Reality: He did not. The 1921 Nobel Prize in Physics (awarded in 1922) cited 'his services to Theoretical Physics, and especially for his discovery of the law of the photoelectric effect' from his 1905 paper, not relativity. The Nobel committee considered relativity too theoretical and not yet experimentally settled enough to satisfy Alfred Nobel's will, which favored confirmed discoveries. The photoelectric work, by contrast, had strong experimental support, notably from Robert Millikan's measurements.
Myth: Einstein invented the atomic bomb or worked on the Manhattan Project.
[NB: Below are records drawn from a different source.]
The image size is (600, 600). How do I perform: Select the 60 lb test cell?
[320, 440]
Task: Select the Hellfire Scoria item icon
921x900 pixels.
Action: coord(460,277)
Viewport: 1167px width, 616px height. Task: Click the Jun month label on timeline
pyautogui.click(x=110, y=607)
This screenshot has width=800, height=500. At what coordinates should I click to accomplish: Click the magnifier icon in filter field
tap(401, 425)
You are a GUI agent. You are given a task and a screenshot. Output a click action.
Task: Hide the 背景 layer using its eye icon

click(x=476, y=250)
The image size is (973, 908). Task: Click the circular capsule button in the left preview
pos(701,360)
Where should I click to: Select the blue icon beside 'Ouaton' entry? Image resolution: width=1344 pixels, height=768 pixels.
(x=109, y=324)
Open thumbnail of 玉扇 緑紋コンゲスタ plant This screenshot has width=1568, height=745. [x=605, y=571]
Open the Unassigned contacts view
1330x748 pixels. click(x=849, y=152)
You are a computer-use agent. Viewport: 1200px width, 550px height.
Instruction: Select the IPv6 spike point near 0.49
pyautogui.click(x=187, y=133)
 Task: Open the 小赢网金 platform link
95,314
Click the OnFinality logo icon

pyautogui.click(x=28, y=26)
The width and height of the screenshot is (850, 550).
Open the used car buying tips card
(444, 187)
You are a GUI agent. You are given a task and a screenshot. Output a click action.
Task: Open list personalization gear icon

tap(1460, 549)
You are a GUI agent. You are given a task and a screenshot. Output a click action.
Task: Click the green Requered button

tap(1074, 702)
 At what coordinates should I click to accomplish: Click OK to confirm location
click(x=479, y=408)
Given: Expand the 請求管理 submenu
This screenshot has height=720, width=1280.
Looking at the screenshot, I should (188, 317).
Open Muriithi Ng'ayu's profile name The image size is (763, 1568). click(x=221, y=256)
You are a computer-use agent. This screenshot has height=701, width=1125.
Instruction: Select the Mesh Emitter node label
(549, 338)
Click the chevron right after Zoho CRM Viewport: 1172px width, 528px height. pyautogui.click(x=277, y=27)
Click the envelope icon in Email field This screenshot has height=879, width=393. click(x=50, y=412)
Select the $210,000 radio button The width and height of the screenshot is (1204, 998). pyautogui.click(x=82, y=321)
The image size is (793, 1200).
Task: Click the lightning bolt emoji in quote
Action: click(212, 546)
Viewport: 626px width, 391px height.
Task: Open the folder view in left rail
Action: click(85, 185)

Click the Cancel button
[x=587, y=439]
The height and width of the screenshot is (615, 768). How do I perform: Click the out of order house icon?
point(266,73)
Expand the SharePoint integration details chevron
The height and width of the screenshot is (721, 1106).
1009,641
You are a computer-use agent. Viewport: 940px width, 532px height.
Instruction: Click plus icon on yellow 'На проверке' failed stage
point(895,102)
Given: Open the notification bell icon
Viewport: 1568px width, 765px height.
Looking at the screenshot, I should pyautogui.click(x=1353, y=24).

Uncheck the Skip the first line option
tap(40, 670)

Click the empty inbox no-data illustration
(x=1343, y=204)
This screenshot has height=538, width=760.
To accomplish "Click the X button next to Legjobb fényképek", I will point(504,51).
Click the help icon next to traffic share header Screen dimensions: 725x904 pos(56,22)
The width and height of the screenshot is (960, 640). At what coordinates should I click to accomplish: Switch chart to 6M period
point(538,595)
Reality: He did neither. Einstein was denied a security clearance in 1940 due to his pacifist and leftist political associations and was barred from Manhattan Project work; he had no knowledge of the plans to bomb Hiroshima and Nagasaki. His actual involvement was the 1939 Einstein–Szilard letter, drafted largely by physicist Leo Szilard, which Einstein signed, urging President Roosevelt to investigate nuclear weapons before Nazi Germany could. Einstein later voiced regret about signing it, saying that had he known Germany would fail to build a bomb, he 'would have done nothing.' His E=mc-squared describes the physics of mass-energy equivalence but is not a bomb blueprint.
Myth: Relativity proves that 'everything is relative,' supporting moral and cultural relativism.
Reality: This conflates a physics theory with philosophy. Special relativity's first postulate holds that the laws of physics are the same (invariant) in every inertial frame, and the theory rests on an absolute, frame-independent constant: the speed of light. The whole point is that while measurements like time and length vary by observer, the underlying laws and the spacetime interval do not. Einstein himself was troubled by the popular drift, which gathered force in the 1920s, that recast 'relativity' as a denial of absolutes; historians note he held firm moral standards and that some scholars argue the theory might more accurately have been called a theory of invariance.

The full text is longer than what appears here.